**** DOCUMENT SECTION ****

# How stiff is a c-50?



## rossb (Oct 11, 2005)

In another thread I mentioned that I was looking at the Cristallo or E1 to replace a noodly 585, since they are reputed to be stiffer frames. However, I have been thinking also about a compact c-50. How stiff is the C-50 compared to other frames? Any idea how it compares in stiffness to a Trek OCLV120? I have the Trek and find it far stiffer than my Look, and more secure on descents, and I am looking for something at least as stable and comfortable. Is the softness of the C-50's ride derived in part from some flex in the frame?


----------



## oldtrackie (Oct 23, 2005)

I don't know about the C50, but why not try an Extreme C?


----------



## oneslowmofo (Feb 29, 2004)

*Had both*

First, the stats: I'm 5'11" and weigh 175lbs. I ride a 56cm C50.

I would never classify a C50 as noodly. It does have a certain snap to it when out of the saddle and I love the handling of the bike. 

A few years ago I bought a sloping C50 to replace a C40 that was stolen. I sold it because it didn't have the same snap that I liked so much in the C40. It was definately stiffer. I then strayed away for a while and bought a couple of Parlees, Z2 then a Z1 compact. Both were terrific but I missed the handling characteristics of the Colnago. So I sold them and bought a C50 and couldn't be happier. I'm definately not like some of the posters here that have a solid grasp of why the geometry of the colnago feels so different than so many other top end frames but to me there is a distinct difference.

I've never ridden a 585 but have heard nothing but good things. You can't go wrong with any Colnago. However, if you can get the C50, I would. It's a classic.


----------



## KATZRKOL (Mar 4, 2004)

**** ENTRIES SHOWN ****

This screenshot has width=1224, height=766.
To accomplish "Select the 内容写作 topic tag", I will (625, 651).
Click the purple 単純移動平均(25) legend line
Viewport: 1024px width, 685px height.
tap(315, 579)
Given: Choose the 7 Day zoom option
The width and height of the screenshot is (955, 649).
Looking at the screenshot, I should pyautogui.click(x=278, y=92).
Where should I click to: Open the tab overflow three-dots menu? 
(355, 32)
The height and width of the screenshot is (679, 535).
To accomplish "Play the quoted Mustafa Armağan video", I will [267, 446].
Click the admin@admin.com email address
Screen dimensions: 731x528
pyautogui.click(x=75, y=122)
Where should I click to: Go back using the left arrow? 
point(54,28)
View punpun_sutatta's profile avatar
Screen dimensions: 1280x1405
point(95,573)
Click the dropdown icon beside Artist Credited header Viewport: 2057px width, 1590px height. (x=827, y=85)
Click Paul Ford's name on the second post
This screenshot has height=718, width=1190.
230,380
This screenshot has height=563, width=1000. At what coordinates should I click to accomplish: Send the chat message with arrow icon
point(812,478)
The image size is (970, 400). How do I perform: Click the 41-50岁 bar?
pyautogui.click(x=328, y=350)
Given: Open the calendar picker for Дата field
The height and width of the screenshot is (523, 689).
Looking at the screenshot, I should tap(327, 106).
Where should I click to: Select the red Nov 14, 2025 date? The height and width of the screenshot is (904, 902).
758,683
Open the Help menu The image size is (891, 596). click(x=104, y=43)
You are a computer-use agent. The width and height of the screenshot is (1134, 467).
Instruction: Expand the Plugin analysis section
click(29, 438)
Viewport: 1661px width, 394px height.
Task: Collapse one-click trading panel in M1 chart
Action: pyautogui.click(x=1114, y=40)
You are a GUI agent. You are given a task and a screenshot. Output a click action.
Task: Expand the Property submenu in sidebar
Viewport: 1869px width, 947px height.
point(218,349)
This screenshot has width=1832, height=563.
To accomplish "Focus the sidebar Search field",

****

_WORK TO BE COMPLETED_. Rewrite the C-50 stiffness thread from "## oldtrackie (Oct" up to and including "a 56cm C50.", changing "Extreme C" to "Dream". These entries aren't needed for anything here.

_RESPONSE BELOW_.
## oldtrackie (Oct 23, 2005)

I don't know about the C50, but why not try an Dream?


----------



## oneslowmofo (Feb 29, 2004)

*Had both*

First, the stats: I'm 5'11" and weigh 175lbs. I ride a 56cm C50.